*** Opening SUPPLIED DATA ***

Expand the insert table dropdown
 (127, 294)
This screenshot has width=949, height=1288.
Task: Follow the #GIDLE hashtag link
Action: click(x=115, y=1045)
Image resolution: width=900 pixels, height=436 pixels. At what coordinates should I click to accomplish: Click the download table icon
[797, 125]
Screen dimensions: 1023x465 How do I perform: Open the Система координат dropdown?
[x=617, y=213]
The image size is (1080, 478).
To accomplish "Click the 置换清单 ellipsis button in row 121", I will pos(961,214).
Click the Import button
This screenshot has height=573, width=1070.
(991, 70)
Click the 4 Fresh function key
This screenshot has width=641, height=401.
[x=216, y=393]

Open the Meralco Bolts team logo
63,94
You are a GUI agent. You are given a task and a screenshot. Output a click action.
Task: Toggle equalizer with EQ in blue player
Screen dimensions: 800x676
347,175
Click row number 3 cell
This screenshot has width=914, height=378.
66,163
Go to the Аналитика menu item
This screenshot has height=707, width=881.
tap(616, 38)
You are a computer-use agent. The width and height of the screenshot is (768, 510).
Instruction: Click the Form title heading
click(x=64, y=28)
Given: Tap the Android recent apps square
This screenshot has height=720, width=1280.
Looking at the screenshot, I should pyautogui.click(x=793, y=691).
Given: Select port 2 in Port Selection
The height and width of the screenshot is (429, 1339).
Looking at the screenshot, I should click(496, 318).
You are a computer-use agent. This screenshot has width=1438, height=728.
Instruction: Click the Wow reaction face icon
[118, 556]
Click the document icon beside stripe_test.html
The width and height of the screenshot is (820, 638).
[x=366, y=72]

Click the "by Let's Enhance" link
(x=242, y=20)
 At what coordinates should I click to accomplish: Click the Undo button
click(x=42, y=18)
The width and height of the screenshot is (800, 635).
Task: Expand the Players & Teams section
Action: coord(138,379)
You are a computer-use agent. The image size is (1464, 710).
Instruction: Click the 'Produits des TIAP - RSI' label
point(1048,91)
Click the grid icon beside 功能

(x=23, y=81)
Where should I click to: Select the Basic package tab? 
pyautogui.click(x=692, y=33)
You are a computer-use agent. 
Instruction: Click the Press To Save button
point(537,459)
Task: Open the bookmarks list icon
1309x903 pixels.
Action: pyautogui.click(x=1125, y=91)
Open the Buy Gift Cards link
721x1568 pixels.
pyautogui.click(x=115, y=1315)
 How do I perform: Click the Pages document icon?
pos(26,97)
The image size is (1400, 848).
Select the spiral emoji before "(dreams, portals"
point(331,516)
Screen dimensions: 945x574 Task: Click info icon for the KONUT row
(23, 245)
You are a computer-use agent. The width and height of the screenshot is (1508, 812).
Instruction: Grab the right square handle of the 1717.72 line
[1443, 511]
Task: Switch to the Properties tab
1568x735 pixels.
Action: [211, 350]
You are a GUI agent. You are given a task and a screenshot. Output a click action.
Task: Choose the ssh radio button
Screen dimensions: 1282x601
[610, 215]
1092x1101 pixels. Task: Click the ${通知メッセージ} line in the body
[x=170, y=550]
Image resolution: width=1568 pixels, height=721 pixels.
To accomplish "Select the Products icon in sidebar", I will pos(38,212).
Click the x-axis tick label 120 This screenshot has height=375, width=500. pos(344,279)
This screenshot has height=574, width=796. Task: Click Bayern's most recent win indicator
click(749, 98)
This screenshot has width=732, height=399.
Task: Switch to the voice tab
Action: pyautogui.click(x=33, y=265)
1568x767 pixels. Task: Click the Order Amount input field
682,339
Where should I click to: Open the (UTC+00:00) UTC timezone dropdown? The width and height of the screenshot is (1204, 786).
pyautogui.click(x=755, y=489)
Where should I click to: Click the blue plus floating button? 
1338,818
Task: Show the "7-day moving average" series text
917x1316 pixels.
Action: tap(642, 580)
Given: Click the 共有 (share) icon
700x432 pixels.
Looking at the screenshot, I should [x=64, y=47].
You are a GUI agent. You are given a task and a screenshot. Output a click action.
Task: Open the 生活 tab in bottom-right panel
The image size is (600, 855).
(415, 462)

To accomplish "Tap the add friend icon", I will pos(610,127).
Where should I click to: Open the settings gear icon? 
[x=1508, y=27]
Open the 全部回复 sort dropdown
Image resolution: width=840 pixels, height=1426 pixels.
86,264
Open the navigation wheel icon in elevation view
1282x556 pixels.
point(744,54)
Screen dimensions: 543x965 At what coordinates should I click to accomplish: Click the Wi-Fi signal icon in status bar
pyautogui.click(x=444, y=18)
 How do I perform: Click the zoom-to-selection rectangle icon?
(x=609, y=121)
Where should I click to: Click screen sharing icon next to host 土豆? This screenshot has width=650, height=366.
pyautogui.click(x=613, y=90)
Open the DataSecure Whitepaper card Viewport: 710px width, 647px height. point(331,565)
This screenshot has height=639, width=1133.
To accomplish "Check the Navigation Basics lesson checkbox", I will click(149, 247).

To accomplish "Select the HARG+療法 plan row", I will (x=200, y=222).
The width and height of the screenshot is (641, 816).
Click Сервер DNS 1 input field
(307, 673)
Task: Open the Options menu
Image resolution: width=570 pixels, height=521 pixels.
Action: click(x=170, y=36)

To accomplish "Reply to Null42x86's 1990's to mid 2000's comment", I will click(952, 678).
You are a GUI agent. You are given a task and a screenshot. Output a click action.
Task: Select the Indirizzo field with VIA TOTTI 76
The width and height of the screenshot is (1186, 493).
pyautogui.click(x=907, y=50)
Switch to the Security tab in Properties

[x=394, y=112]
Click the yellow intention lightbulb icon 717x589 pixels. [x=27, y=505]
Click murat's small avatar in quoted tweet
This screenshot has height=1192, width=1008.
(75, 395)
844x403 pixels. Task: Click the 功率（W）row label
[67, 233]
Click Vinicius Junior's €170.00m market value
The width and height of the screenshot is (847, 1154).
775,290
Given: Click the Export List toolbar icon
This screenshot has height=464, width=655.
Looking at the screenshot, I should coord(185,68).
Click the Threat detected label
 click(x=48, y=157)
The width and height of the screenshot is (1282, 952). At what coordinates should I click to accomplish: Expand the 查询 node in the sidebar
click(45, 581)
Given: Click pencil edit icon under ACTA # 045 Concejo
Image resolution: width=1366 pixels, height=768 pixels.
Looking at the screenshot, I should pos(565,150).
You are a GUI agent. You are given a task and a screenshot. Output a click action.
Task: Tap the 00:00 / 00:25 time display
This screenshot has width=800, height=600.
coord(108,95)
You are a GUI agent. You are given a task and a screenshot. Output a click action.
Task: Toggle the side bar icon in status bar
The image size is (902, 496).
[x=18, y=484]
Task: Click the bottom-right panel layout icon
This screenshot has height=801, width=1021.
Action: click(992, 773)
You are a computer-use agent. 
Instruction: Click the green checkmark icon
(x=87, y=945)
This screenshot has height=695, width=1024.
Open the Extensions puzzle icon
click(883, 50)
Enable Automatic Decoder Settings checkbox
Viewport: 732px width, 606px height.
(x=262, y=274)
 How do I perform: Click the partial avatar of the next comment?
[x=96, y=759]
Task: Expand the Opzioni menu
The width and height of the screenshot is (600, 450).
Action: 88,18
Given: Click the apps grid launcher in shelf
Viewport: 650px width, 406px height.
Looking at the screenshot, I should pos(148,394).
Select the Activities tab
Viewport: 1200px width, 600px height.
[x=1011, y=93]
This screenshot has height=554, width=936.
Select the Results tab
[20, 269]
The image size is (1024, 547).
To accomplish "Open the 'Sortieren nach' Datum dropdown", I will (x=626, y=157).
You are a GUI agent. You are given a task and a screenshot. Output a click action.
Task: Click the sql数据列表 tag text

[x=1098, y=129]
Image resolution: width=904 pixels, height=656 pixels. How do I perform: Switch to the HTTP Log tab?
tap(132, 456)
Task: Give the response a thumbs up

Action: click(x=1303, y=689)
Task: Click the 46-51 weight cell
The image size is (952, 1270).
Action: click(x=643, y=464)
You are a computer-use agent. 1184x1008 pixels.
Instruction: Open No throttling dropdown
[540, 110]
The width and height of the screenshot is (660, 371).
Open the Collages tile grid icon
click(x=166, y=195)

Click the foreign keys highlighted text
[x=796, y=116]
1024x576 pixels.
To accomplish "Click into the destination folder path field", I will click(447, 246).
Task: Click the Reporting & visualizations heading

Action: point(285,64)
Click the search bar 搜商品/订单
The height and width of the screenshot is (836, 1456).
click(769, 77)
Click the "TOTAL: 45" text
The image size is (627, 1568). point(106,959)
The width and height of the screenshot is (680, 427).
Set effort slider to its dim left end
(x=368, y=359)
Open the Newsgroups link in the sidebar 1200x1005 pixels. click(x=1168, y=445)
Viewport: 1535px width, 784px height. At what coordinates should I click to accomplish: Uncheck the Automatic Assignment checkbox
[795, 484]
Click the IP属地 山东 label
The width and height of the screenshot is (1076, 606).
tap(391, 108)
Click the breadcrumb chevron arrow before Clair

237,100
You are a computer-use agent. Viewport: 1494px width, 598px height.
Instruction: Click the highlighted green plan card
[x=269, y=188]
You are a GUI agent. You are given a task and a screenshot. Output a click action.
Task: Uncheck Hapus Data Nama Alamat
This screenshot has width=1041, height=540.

*** Closing SUPPLIED DATA ***

§ EXERCISE OBJECTIVE
Everything from the first line of the listing above through the line holding "Task: Toggle equalizer with EQ in blue player" must be retyped exactly; nothing else belongs in the reply.

§ SOLVED EXERCISE
Expand the insert table dropdown
 (127, 294)
This screenshot has width=949, height=1288.
Task: Follow the #GIDLE hashtag link
Action: click(x=115, y=1045)
Image resolution: width=900 pixels, height=436 pixels. At what coordinates should I click to accomplish: Click the download table icon
[797, 125]
Screen dimensions: 1023x465 How do I perform: Open the Система координат dropdown?
[x=617, y=213]
The image size is (1080, 478).
To accomplish "Click the 置换清单 ellipsis button in row 121", I will pos(961,214).
Click the Import button
This screenshot has height=573, width=1070.
(991, 70)
Click the 4 Fresh function key
This screenshot has width=641, height=401.
[x=216, y=393]

Open the Meralco Bolts team logo
63,94
You are a GUI agent. You are given a task and a screenshot. Output a click action.
Task: Toggle equalizer with EQ in blue player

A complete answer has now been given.